Drehscheibe als Magnet
Beim Ortseingang von Appenzell, dem Innerrhoder Kantonshauptort, erregen gleich zwei Installationen die Aufmerksamkeit der Passanten. Es soll sogar Leute geben, die reisen eigens für diese Kunstwerke nach Appenzell, wie Guido Buob, Geschäftsführer von Appenzellerland Tourismus AI, berichtet. Doch worum handelt es sich denn?

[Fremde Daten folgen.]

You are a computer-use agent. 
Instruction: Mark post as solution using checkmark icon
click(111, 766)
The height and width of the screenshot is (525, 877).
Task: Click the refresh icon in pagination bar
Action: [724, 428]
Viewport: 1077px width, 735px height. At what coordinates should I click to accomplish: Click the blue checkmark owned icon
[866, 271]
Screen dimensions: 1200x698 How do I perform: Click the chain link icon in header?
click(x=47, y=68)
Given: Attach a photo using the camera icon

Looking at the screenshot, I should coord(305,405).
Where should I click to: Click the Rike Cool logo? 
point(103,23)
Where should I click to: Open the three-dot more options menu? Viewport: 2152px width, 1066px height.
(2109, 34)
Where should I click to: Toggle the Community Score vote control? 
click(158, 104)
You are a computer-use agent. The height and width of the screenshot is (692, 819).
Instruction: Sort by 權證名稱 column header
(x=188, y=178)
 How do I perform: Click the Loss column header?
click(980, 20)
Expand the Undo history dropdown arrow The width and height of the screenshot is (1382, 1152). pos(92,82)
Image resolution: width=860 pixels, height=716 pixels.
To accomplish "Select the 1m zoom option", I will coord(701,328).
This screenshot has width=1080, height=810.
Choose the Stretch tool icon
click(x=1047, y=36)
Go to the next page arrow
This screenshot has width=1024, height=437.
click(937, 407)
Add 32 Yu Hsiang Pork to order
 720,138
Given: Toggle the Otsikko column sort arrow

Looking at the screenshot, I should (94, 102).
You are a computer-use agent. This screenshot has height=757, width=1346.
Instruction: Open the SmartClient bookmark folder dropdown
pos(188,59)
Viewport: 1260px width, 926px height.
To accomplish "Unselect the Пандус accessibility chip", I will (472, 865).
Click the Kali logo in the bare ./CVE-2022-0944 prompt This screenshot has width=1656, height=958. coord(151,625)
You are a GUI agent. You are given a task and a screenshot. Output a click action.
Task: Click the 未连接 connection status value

Der international bekannte Appenzeller Künstler Roman Signer, ein wichtiges Aushängeschild für die ganze Region, realisierte für den Bezirk Appenzell nahe des Hauses, in dem er aufwuchs, zwei Werke, die für Bewegung sorgen. Da wäre zum einen die sich im Boden drehende Scheibe auf dem Adlerplatz, am Eingang der Hauptgasse und Fussgängerzone gelegen. Die Scheibe mit einem Durchmesser von drei Metern dreht sich in drei Minuten einmal um sich selbst. Wer will, kann sich auf die Scheibe stellen und dabei den Blick 360 Grad wandern lassen: von der historisch-farbigen Hauptgasse hinüber zur Burgruine Clanx, zum augenfälligen Bergpaar Kamor und Hoher Kasten zurück ins Dorfzentrum. Im Rahmen von Ortsführungen werden auf der Drehscheibe Apéros durchgeführt. Weil auch Autos oder Lastwagen zeitweise über die Drehscheibe fahren, muss sie aufgrund der Gewichtsbelastung hin und wieder repariert werden, wie Guido Buob sagt.
Ein nasses Spektakel
Das zweite Kunstwerk von Roman Signer bewegt sich ebenfalls und bringt zudem noch das Wasser mit ins Spiel. Genauer gesagt geht es hier um einen Metalltisch direkt am Ufer der Sitter, aus dessen vorderen Beinen alle drei bis vier Minuten ein Wasserstrahl herausschiesst. Durch den hohen Druck des Wassers hebt sich der Tisch in einem Winkel von 45 Grad, und das Wasser spritzt in einem schönen Bogen in die Sitter. Dieses Spektakel kann vom Strassenrand aus mitverfolgt werden. «Beide Kunstwerke sind zu Magneten geworden und sprechen insbesondere ein kunstaffines Publikum an», beobachtet Guido Buob. Dass sich das Appenzellerland mit zeitgenössischer Kunst präsentiere, sei jedoch eher untypisch und als Nische zu betrachten. Denn normalerweise stehen Tradition und Brauchtum im Zentrum der Appenzeller Kultur.